Preventing the sort of bugs introduced by allowing functions to change your data unexpectedly is far more important than a few bytes of wasted stack space.
If stack space becomes a problem, stop using so many levels (such as replacing a recursive solution with an iterative one) or expand your stack. Four levels of recursion isn't usually that onerous, unless your structures are massive or you're operating in the embedded world.
If performance becomes a problem, find a faster algorithm :-) If that's not possible, then you can look at passing by reference, but you need to understand that it's breaking the contract between caller and callee. If you can live with that, that's okay. I generally can't :-)
The intent of the value/reference dichotomy is to control what happens to the thing you pass as a parameter at the language level, not to fiddle with the way an implementation of the language works.
I pass all parameters by reference for consistency, including builtins (of course, const is used where possible).
I did test this in performance critical domains -- worst case loss compared to builtins was marginal. Reference can be quite a bit faster, for non-builtins, and when the calls are deep (as a generalization). This was important for me as I was doing quite a bit of deep TMP, where function bodies were tiny.
You might consider breaking that convention if you're counting instructions, the hardware is register-starved (e.g. embedded), or if the function is not a good candidate for inlining.
Unfortunately, the question you ask is more complex than it appears -- the answer may vary greatly by your platform, ABI, calling conventions, register counts, etc.
A lot depends on your requirement but best practice is to pass by reference as it reduces the memory foot print.
If you pass large objects by value, a copy of it is made in memory andthe copy constructor is called for making a copy of this.
So it will take more machine cycles and also, if you pass by value, changes are not reflected in the original object.
So try passing them by reference.
Hope this has been helpful to you.
Regards, Ken
First, reference and pointers aren't the same.
Pass by pointer
Pass parameters by pointers if any/some of these apply:
The passed element could be null.
The resource is allocated inside the called function and the caller is responsible should be responsible for freeing such a resource.

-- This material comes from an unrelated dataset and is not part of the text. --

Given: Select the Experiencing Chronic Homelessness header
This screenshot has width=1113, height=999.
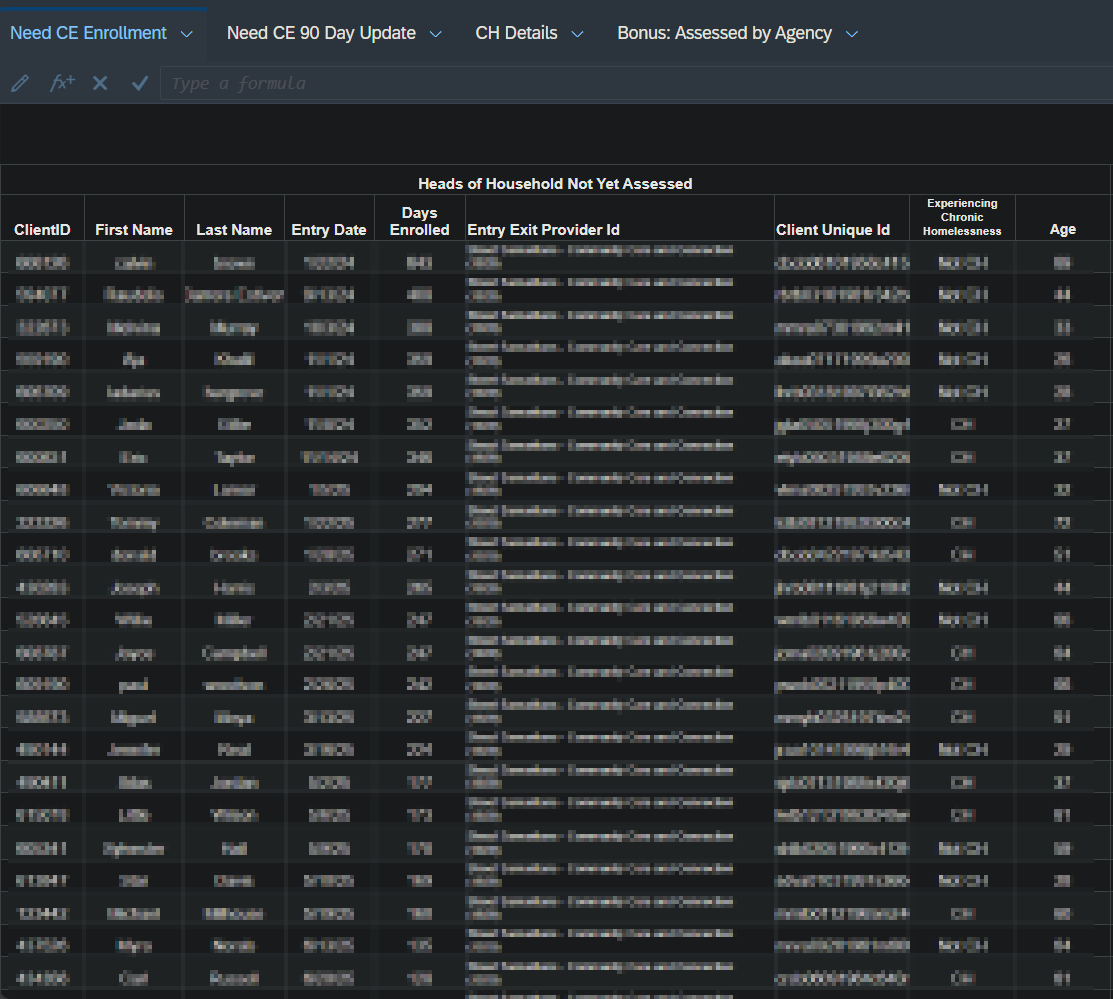Looking at the screenshot, I should pos(961,217).
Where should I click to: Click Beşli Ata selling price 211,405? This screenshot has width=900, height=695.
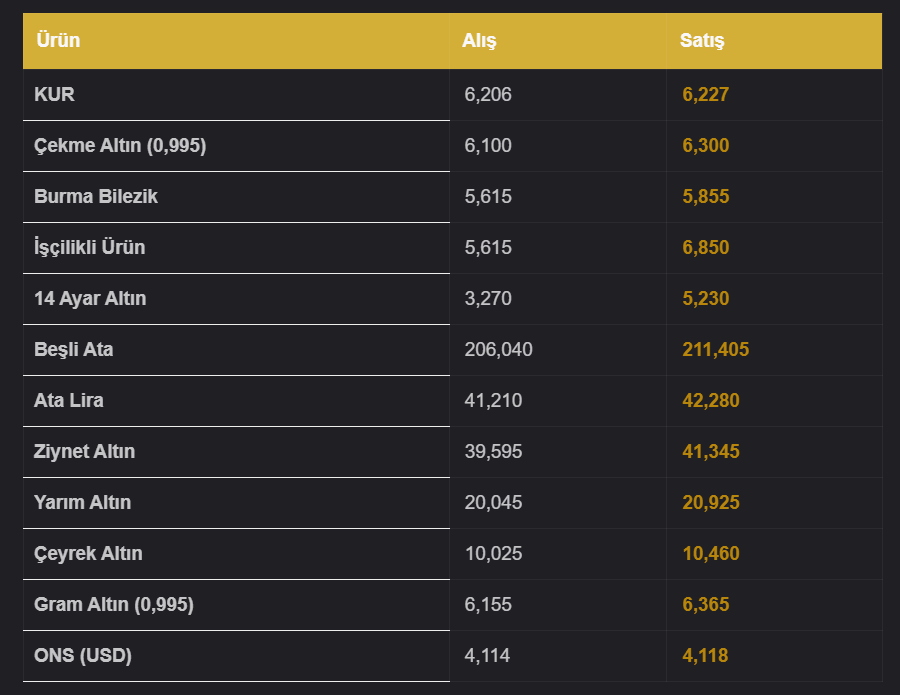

Remember in this case to provide a free() function for that resource.
The value is of a variable type, like for example void*. When it's type is determined at runtime or depending on the usage pattern (or hiding implementation - i.e Win32 HANDLE), such as a thread procedure argument. (Here favor c++ templates and std::function, and use pointers for this purpose only if your environment does not permit otherwise.
Pass by reference
Pass parameters by reference if any/some of these apply:
Most of the time. (prefer passing by const reference)
If you want the modifications to the passed arguments to be visible to the caller. (unless const reference is used).
If the passed argument is never null.
If you know what is the passed argument type and you have control over function's signature.
Pass by copy
Pass a copy if any/some of these apply:
Generally try to avoid this.
If you want to operate on a copy of the passed argument. i.e you know that the called function would create a copy anyway.
With primitive types smaller than the system's pointer size - as it makes no performance/memory difference compared to a const ref.
This is tricky - when you know that the type implements a move constructor (such as std::string in C++11). It then looks as if you're passing by copy.
Any of these three lists can go more longer, but these are - I would say - the basic rules of thumb.
Your complete question is a bit unclear to me, but I can answer when you would use passing by value or by reference.
When passing by value, you have a complete copy of the parameter into the call stack. It's like you're making a local variable in the function call initialized with whatever you passed into it.
When passing by reference, you... well, pass by reference. The main difference is that you can modify the external object.
There is the benefit of reducing memory load for large objects passing by reference. For basic data types (32-bit or 64-bit integers, for example), the performance is negligible.
Generally, if you're going to work in C/C++ you should learn to use pointers. Passing objects as parameters will almost always be passed via a pointer (vs reference). The few instances you absolutely must use references is in the copy constructor. You'll want to use it in the operators as well, but it's not required.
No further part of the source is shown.